Excerpt provided:
* * * * * * * * *
Volume No. V, Issue No. 9                                       September 2003

                      EXPLORING THE TRUTH

I have been a compulsive gambler for nearly 10 years and have tried GA and private therapy; neither has worked very well for several reasons. The first time I went to a GA meeting was about 7 years ago.

When I first walked in, I was told that the meeting for wives of problem gamblers was in another building. I said, "No, I'm the problem gambler," and the host of the meeting looked at me in disbelief. I guess, at the time, it was inconceivable to them that a woman could have a gambling problem. I was the only woman there and didn't feel welcome at the meeting.

Though the issue of money never came up, most of the men probably thought I hadn't lost enough to qualify. Actually, reading the look on their faces, I imagined, "A broad, what did you lose, a hundred bucks?" I went back 3 or 4 times but knew it wasn't going to work for me because I am an agnostic.

I had a hard time turning this over to God, when I am not sure I even believe in God. I was raised in a very nonreligious household, and my Dad, one of the finest and most honorable people I ever knew, was an atheist.

I truly wanted to stop gambling because I knew it was destroying my life, so I tried private therapy. Unfortunately, no therapists familiar with gambling addictions were available, so I went to an excellent therapist who specialized in alcohol and drug addiction. I knew during therapy that it wasn't going to work either. She did help me work out some other issues but couldn't seem to reach me when it came to gambling.

I only got my computer about a year ago, so I did not have access to the internet at that time. I would go to the library and read anything I could get my hands on about compulsive gambling. Nearly all of the material referred to men; it was like compulsive female gamblers didn't exist. I sent away for videos on the subject, but there really wasn't much out there.

Not many of my friends were gamblers; besides, when I gambled I preferred to play alone. If I was winning I could stay as long as I wanted, and if I was losing, no one would be watching to see how much I lost.

The perception is that men go after competitive games such as craps and blackjack, and the majority of women feed slot machines. This scenario is not what I saw at all, and my gambling problem was never slot machines. I played competitive card games, and 30% of the people at these table games were women. My best friend is a dealer at a small local casino and also has a gambling problem.

Years ago, at a casino where the host had become friendly with me and my dealer friend, he let us in on a little secret. He told us that the casinos literally pander to women in their 40s, the market they were catering to. Empty nest syndrome?

I agree that the majority of people who gamble do not become pathological or compulsive gamblers, although I believe the "official" estimates are skewed downwards. I also believe the gambling industry deliberately targets certain vulnerable demographic groups.

I think it is important for women to become aware that, in spite of how friendly and accommodating the staff at casinos may be, these people are not your "friends." It took therapy for me to realize that they are there to make you comfortable and happy, and to separate you from your money.                   Lecor C., Washington State

 
   AMBIVALENCE NO MORE,   Part 2 of 2

  In last month's WHW, Sue explained the conflicts within her life that led to her gambling and complicated her recovery.

Assuredly, recovery for me has been a good thing ... go back to gambling? To all that confusion and ambivalence? As I heard someone say in a movie once, "Not bally likely, papa san!" Life is good—too good to go back.
* * * * * * * * *
Input data:

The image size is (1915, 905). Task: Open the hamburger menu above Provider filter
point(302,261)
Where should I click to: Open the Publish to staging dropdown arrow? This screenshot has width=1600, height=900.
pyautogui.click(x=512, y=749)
* * * * * * * * *
Task A:
Return the stretch of the gambling newsletter from "Years ago, at" through "Empty nest syndrome?", word for word.
Task B:
Supply the next part of the gambling newsletter, picking up after its final sentence.

Response box A:
Years ago, at a casino where the host had become friendly with me and my dealer friend, he let us in on a little secret. He told us that the casinos literally pander to women in their 40s, the market they were catering to. Empty nest syndrome?

Response box B:
Last night, I was discussing (and then reflecting on) my progress since I first entered recovery back in Feb ‘99. I began by adding up what my life appears to be about and in doing so, I found something amusing. Three and a half years ago, when I entered recovery, I had a marriage of 19 years; a husband I cared about and who, I believed, loved me; children who were (mostly) emotionally secure; and a family life that nurtured those children (for the most part).

I lived in rented accommodation and worked full time night duty to help pay the bills and yet had plenty of leisure time in which to do nothing much but relax. "Our" debts totaled $30,000. I had many friends and acquaintances who dropped by to say hi.

Today, I have no marriage; no lover/significant other to love or be loved by; and no family life to speak of. My children live in 3 separate houses (1 with me, 1 with my ex, and 1 on her own). I live in rented accommodation; my good friends number just 3; I work full time night duty to pay my bills; my leisure time is taken up by counseling study; my debts now total $170,000 (building a new home is SO expensive); and I have half the income I had at my disposal before.

When comparing then and now, it doesn't sound like I've made any progress at all does it? The "progress and healthy life style" balance sheet seems to come down firmly in favour of my life 3 years ago. But there is one HUGE difference between then and now: Then I was gambling "because" (so I've often declared) I hated me, my work and my life and resented having been given the greater burden of responsibility for getting everything done; now, I no longer gamble, I like my own company, enjoy my work and love my life - AND I accept 100% responsibility for myself and my life as it is.

On the outside my situation today looks bleak—in many ways a worse mess than what I had 3 years ago. I started to laugh as I pondered these contrasting circumstances, because I had forgotten for a moment about the changes that I have made on the inside.

The inside, where only I tend to notice the difference, is where the greatest progress has been made. Inside, I know peace, joy, love, acceptance and forgiveness, not to mention that I now have faith and hope in the future to turn out well—in accordance with God's plans.

I am a work in progress that's for sure. I just have to remember sometimes where to look to see the enormous changes and benefits that recovery has brought to my life.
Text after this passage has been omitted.